> _Records provided_:
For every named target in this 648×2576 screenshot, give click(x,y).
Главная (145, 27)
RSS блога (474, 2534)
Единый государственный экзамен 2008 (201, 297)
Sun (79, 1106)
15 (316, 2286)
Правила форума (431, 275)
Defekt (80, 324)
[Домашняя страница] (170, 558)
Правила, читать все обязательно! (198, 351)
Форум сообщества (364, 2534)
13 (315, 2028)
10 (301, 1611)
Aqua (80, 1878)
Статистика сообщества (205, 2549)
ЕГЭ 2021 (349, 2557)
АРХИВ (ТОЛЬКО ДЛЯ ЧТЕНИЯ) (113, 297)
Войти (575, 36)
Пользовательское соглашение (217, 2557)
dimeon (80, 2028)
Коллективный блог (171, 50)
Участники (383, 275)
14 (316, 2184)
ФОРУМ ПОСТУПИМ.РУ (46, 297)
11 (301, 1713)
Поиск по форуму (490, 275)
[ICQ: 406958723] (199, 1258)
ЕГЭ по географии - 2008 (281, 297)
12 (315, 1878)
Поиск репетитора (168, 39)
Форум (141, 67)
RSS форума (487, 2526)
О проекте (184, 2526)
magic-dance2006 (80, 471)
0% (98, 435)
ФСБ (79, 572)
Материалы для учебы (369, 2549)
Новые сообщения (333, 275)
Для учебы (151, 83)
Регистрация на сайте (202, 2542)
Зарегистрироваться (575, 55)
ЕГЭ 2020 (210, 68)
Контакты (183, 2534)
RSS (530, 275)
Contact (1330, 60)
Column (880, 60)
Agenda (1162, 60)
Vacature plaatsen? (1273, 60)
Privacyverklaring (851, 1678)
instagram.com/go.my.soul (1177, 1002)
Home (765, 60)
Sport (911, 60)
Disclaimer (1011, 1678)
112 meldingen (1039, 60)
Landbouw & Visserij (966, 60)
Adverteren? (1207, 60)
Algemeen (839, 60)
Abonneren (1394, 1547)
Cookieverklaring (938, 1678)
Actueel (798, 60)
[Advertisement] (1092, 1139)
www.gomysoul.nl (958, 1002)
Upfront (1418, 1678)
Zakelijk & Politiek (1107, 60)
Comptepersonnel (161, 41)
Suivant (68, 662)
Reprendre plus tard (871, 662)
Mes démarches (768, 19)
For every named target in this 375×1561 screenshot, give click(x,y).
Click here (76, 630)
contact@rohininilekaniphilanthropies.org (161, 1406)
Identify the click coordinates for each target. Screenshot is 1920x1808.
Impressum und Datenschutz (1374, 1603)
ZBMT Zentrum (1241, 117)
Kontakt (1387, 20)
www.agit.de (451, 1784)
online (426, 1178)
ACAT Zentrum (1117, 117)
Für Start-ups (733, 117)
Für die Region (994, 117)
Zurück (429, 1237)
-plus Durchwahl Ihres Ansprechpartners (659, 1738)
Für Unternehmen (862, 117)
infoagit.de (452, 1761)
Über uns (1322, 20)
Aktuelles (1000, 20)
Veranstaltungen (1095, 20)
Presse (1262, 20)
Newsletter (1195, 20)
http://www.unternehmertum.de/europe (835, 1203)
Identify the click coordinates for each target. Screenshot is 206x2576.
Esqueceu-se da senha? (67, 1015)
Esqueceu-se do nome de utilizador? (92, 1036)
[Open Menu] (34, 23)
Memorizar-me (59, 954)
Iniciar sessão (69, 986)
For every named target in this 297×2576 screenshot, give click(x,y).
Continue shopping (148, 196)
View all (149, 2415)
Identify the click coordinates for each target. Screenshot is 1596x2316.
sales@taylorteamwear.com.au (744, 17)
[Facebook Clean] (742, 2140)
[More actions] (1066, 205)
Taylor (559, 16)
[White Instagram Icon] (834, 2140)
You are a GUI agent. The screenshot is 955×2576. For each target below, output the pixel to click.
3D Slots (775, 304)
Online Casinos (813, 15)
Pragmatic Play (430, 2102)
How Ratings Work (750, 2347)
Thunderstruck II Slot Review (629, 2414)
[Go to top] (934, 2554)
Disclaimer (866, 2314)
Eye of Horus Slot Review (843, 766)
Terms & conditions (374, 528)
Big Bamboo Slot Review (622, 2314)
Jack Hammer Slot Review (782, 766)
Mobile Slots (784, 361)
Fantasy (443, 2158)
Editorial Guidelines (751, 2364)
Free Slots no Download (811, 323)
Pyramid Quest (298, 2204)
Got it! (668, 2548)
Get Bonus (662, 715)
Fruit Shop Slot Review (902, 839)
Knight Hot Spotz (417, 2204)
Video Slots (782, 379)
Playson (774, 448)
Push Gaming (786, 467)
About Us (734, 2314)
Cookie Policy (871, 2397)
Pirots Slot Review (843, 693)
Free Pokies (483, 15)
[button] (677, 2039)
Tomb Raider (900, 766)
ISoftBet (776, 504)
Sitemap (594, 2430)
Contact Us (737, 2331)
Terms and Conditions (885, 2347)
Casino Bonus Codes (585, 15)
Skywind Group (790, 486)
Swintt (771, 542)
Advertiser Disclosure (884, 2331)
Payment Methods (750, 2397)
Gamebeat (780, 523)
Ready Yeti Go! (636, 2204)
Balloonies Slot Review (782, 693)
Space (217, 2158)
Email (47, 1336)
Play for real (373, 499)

> _What this task involves_:
All that should be written out is the stretch of lines above between the one holding "Home (765, 60)" and the one holding "Memorizar-me (59, 954)", inclusive, exactly as given.

> _Task output_:
Home (765, 60)
Sport (911, 60)
Disclaimer (1011, 1678)
112 meldingen (1039, 60)
Landbouw & Visserij (966, 60)
Adverteren? (1207, 60)
Algemeen (839, 60)
Abonneren (1394, 1547)
Cookieverklaring (938, 1678)
Actueel (798, 60)
[Advertisement] (1092, 1139)
www.gomysoul.nl (958, 1002)
Upfront (1418, 1678)
Zakelijk & Politiek (1107, 60)
Comptepersonnel (161, 41)
Suivant (68, 662)
Reprendre plus tard (871, 662)
Mes démarches (768, 19)
For every named target in this 375×1561 screenshot, give click(x,y).
Click here (76, 630)
contact@rohininilekaniphilanthropies.org (161, 1406)
Identify the click coordinates for each target. Screenshot is 1920x1808.
Impressum und Datenschutz (1374, 1603)
ZBMT Zentrum (1241, 117)
Kontakt (1387, 20)
www.agit.de (451, 1784)
online (426, 1178)
ACAT Zentrum (1117, 117)
Für Start-ups (733, 117)
Für die Region (994, 117)
Zurück (429, 1237)
-plus Durchwahl Ihres Ansprechpartners (659, 1738)
Für Unternehmen (862, 117)
infoagit.de (452, 1761)
Über uns (1322, 20)
Aktuelles (1000, 20)
Veranstaltungen (1095, 20)
Presse (1262, 20)
Newsletter (1195, 20)
http://www.unternehmertum.de/europe (835, 1203)
Identify the click coordinates for each target. Screenshot is 206x2576.
Esqueceu-se da senha? (67, 1015)
Esqueceu-se do nome de utilizador? (92, 1036)
[Open Menu] (34, 23)
Memorizar-me (59, 954)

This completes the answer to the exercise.